Frankfurt, 18th May, ’51.
Frankfurt is wretchedly wearisome; I am so spoilt with having so much affection about me, and a great deal to do; and I now first perceive how unthankful I have been towards many people in Berlin—for I will not take you and yours into the question. Even the coolness of fellow-countrymen and party associates I had in Berlin is an intimate connection compared with the relations one makes here; being, in fact, nothing more than mutual suspicious espionage. If one had any thing indeed to detect or to conceal! The people here worry themselves about the merest trifles; and these diplomatists, with their important nothings, already appear more ridiculous to me than a Deputy of the Second Chamber in his full-blown dignity.

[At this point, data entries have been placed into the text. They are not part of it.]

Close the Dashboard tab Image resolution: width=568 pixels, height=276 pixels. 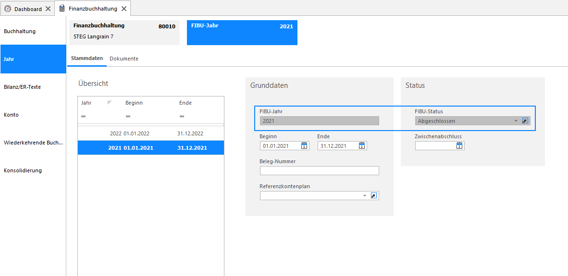(x=48, y=9)
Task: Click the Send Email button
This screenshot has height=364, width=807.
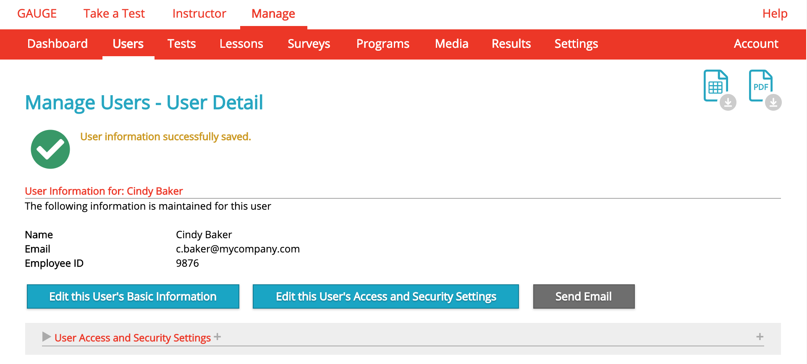Action: click(x=583, y=296)
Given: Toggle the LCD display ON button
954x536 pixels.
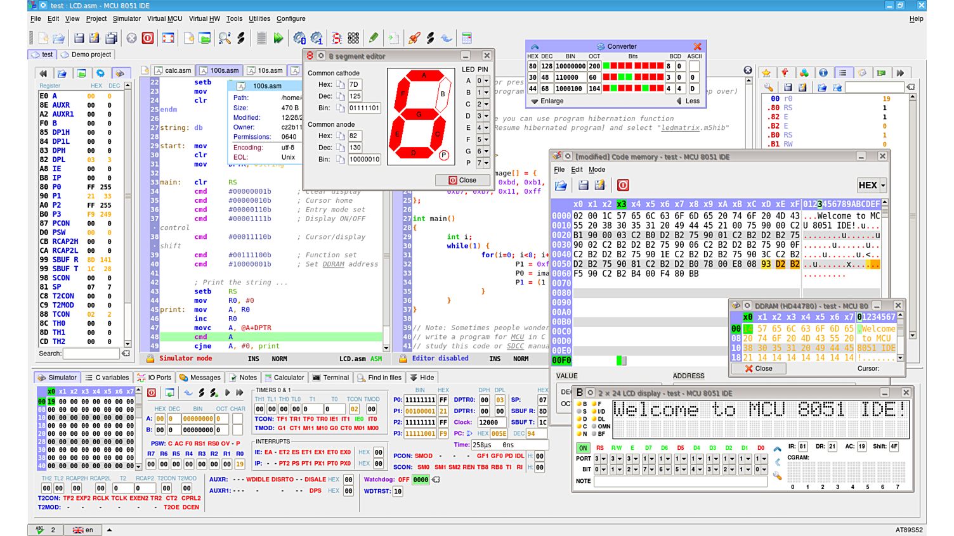Looking at the screenshot, I should click(583, 448).
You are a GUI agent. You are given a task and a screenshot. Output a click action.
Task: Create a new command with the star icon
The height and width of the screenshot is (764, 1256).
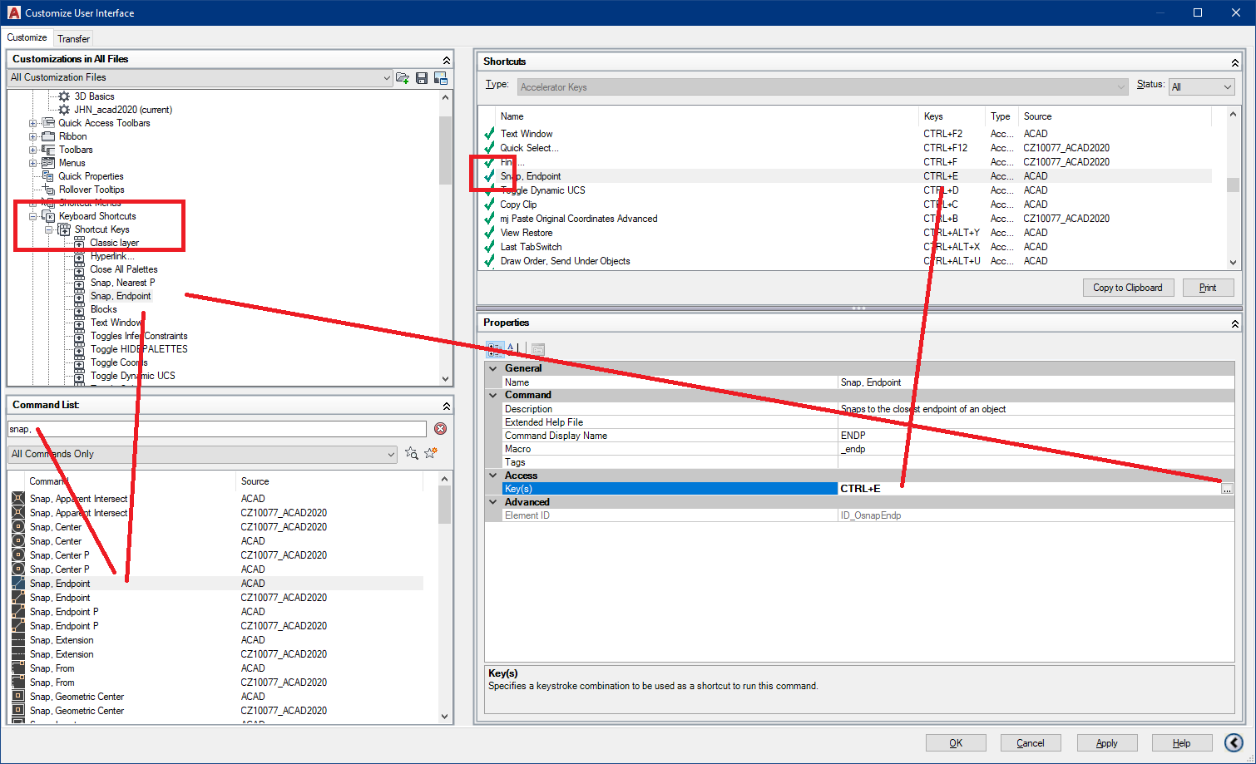point(430,454)
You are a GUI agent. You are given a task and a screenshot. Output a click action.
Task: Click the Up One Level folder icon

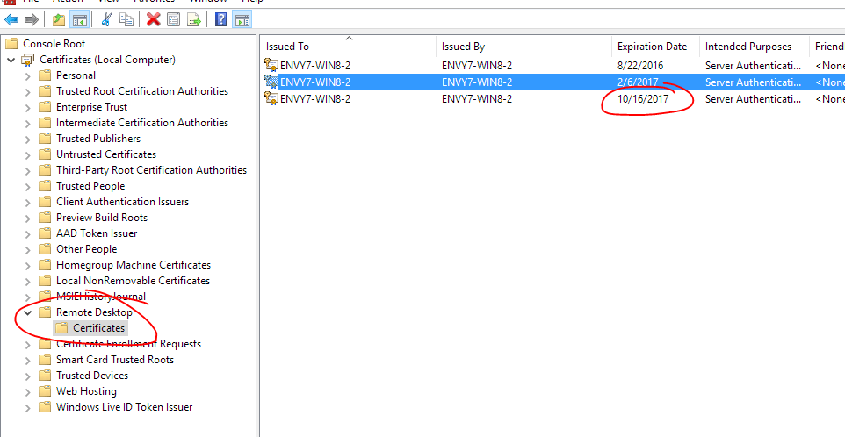(x=59, y=19)
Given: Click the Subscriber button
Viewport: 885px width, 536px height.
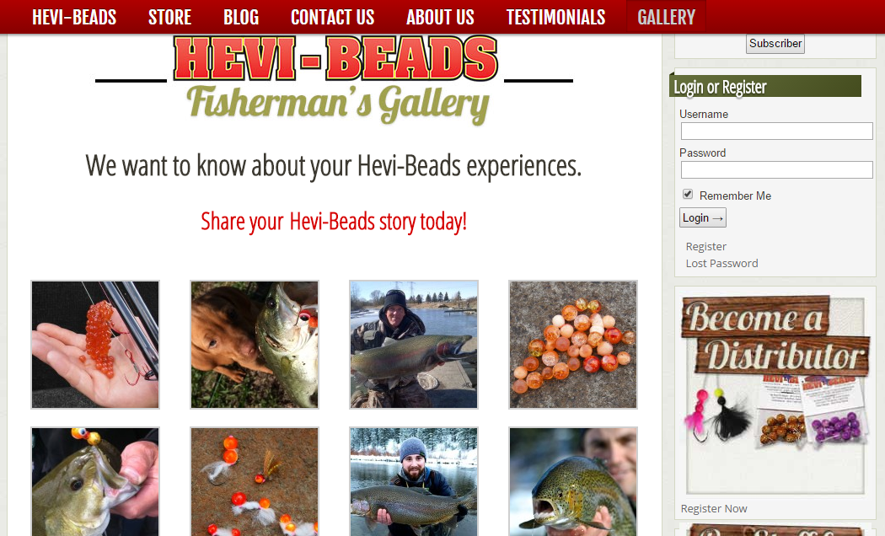Looking at the screenshot, I should (x=775, y=44).
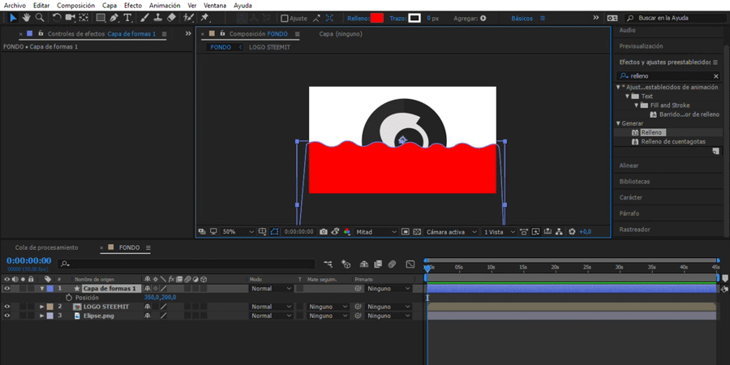730x365 pixels.
Task: Select the Pen tool
Action: pos(114,18)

Unless outward events take place—and those we clever members of the Diet can neither guide nor predetermine—I now know accurately what we shall have done in one, two, or five years, and could bring it about in twenty-four hours, if the others would for a single day be reasonable and truthful. I never doubted that they all made soup with water; but such a simple, thin water-gruel, in which you can’t see a globule of fat, astonishes me! Send me Justice X. or Herr von Sarsky hither from the toll-gate, when they are washed and combed, and I will lord it in diplomacy with them. I am making enormous progress in the art of saying nothing in a great many words. I write reports of many sheets, which read as tersely and roundly as leading articles; and if Manteuffel can say what there is in them, after he has read them, he can do more than I can.

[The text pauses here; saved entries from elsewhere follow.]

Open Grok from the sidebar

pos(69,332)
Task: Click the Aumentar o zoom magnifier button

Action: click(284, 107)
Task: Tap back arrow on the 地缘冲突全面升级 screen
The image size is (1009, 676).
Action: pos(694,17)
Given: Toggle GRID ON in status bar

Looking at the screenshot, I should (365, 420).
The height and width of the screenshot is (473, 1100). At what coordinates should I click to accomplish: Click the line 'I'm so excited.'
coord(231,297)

Each of us pretends to believe of his neighbor that he is full of thoughts and plans, if he would only tell; and at the same time we none of us know an atom more of what is going to happen to Germany than of next year’s snow. Nobody, not even the most malicious skeptic of a democrat, believes what quackery and self-importance there is in this diplomatizing. Well, I have railed long enough, and now I will tell you that I am very well. Yesterday I was in Mainz: the neighborhood is lovely. The rye is in full ear, although it is infamously cold all night and in the mornings. Excursions by railroad are the best here. One can reach Heidelberg, Baden-Baden, Odenwald, Homburg, Soden, Wiesbaden, Bingen, Rüdesheim, and Niederwald comfortably in one day, stop five or six hours, and return here in the evening. Until now I have not gone much about, but shall do so, that I may take you about when you come. Rochow started yesterday for Warsaw—he went off at nine o’clock in the evening; the day after to-morrow he will be there, and probably back in a week. As to politics and people, I can not write much, as most of the letters are opened here. When they know your address on mine, and your handwriting on your letters, they will very likely find out they have no time to read family letters.
Frankfurt, 3d July, 1851.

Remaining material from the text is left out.